Astute observers of Empire State politics may be taking cruel delight in the delicious irony surrounding Governor David Patterson, currently perched on the horns of a dilemma created in large measure by his own party.
He remains besieged by seemingly indefatigable forces pushing him to place Kennedy heiress Sweet Caroline in Hillary Clinton’s Senate seat.
A recent Rasmussen poll, however, indicates that while a significant majority of voters like the lady well enough, fewer than four in ten feel she is qualified for a seat in the upper chamber. The gallows humor in this tale is found in Paterson’s Albany history and the very different future he and his cronies had envisioned for him.
Our story, as later revealed by Irene Liu and other Albany reporters, begins in the spring of 2006, when Eliot Spitzer and the New York Democratic Party found themselves in a bit of a bind. The Sheriff of Wall Street was a solid contender for the governor’s mansion, but he hailed from the affluent side of the tracks and was several shades too white for his party’s diversity minded handlers. Paterson, being both African-American and legally blind, was exactly what the ticket needed. The problem was that David held the Senate minority leader position and was a rising star in his own right. He had little interest in being lieutenant governor, a position often viewed as a political dead end in New York. Clearly, some sort of “understanding” would be required.

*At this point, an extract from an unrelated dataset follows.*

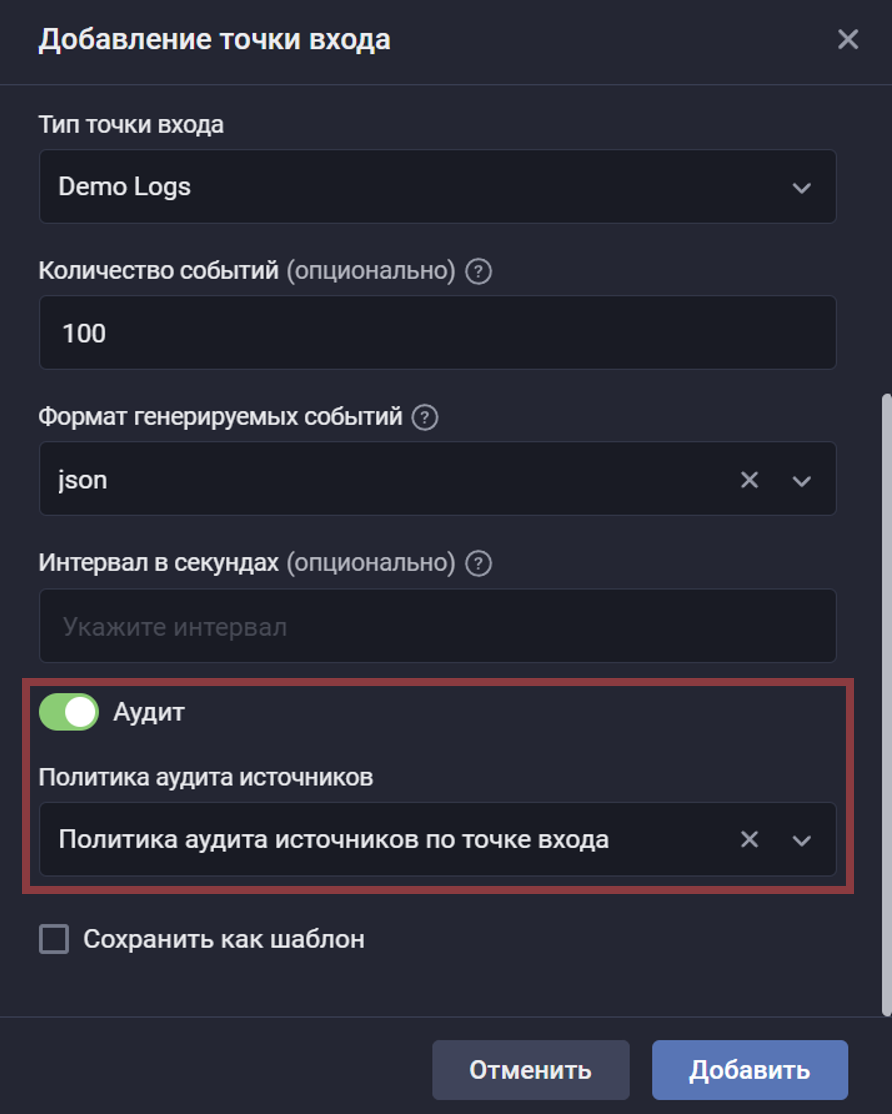
Task: Disable the Аудит toggle
Action: pos(67,712)
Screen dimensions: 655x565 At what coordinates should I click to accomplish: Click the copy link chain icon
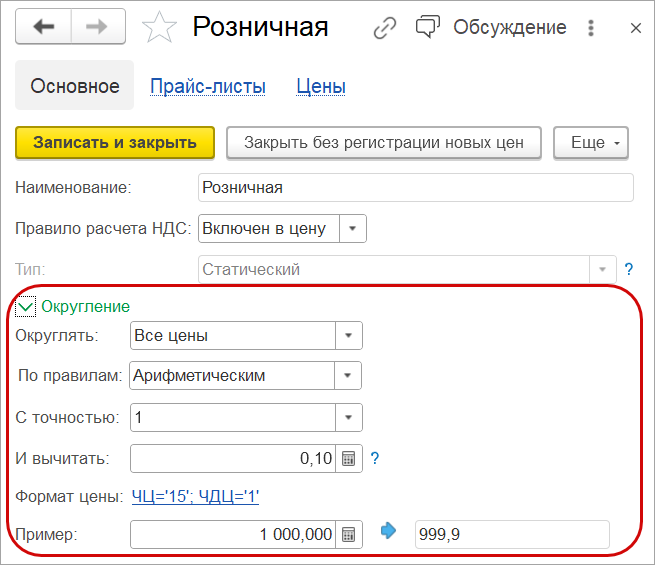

The salve for that particular wound came in the form of Hillary Clinton. It was no secret that she had been planning a run at the White House and the prevailing wisdom indicated she had a fairly good shot at it. Albany insiders tell us that Paterson was to be given head of the line privileges for the Senate appointment if he would fill up Spitzer’s dance card in the governor’s race. Spitzer himself was already being mentioned as a potential presidential candidate in 2016, particularly by those hungry for a return to Rockefeller-era New York political hegemony. But with the frisky governor’s fall from grace, Paterson finds himself in nearly the exact opposite position. He sits in an embattled governor’s seat, tainted with the scent of his predecessor and hardly a sure bet for reelection, while facing the task of appointing someone else to the plumb position who will prove a far harder sell than he would have been.
Ms. Kennedy is helping matters not at all and is currently battling what’s being dubbed “the Utica problem.” Upstate voters in the vast rural, agricultural counties — critical to any chance of reelection in 2010 — seem unsure as to whether the Camelot Beauty has ever seen any portions of New York beyond the five boroughs, except perchance through the windows of a private jet. Her curious attempt at pronouncing “Rochester” during this week’s expedition to the Northwest did little to assuage their concerns. Democratic Party honchos would do well to remember Elizabeth McCaughey, an earlier lieutenant gubernatorial hopeful, who once famously proved unable to identify corn when riding past a field of it and nearly cost George Pataki his own election.
The heiress is also saddling Paterson with some demographic challenges of her own. While benefiting from a lack of Y chromosomes, she is still quite clearly a member in good standing of the Wealthy Whites, while the governor recently went on record bemoaning the “lack of diversity” in candidates for open judicial seats. Appointing Kennedy will doubtlessly further aggravate Buffalo Mayor Byron Brown, who is an accomplished and popular African-American politico and former member of the state senate himself. Brown has been frantically waving his arms in an effort to get anyone to notice that he would like the job, only to watch the media virtually ignore him as they follow Caroline around like a pack of fawning puppies. (Their efforts seem to have gone largely in vain, since Her Highness rarely deigns to answer any questions from the press corps.) Other diversity-friendly candidates previously mentioned in this space, each with resumes far more fleshed out than Kennedy’s tabula rasa, have been similarly ignored. This combination of factors will make it increasingly dicey for Paterson to knuckle under to the DNC’s wishes in the matter.
In the end, though, David Paterson is still a one person voting block. There are no constitutional impediments to Kennedy replacing Clinton, and the governor will be able to send her off to Washington should he wish. One is left wondering, however, if this won’t prove a bridge too far for New York voters, already exhausted from scandals and drama.
Unlike the aforementioned dreams of the Democrats, should Kennedy prove weak on the campaign trail and her appointment an additional anchor around Paterson’s neck, the party may lose both a governor’s chair and a Senate slot to the Republicans in one of the bluest states of all.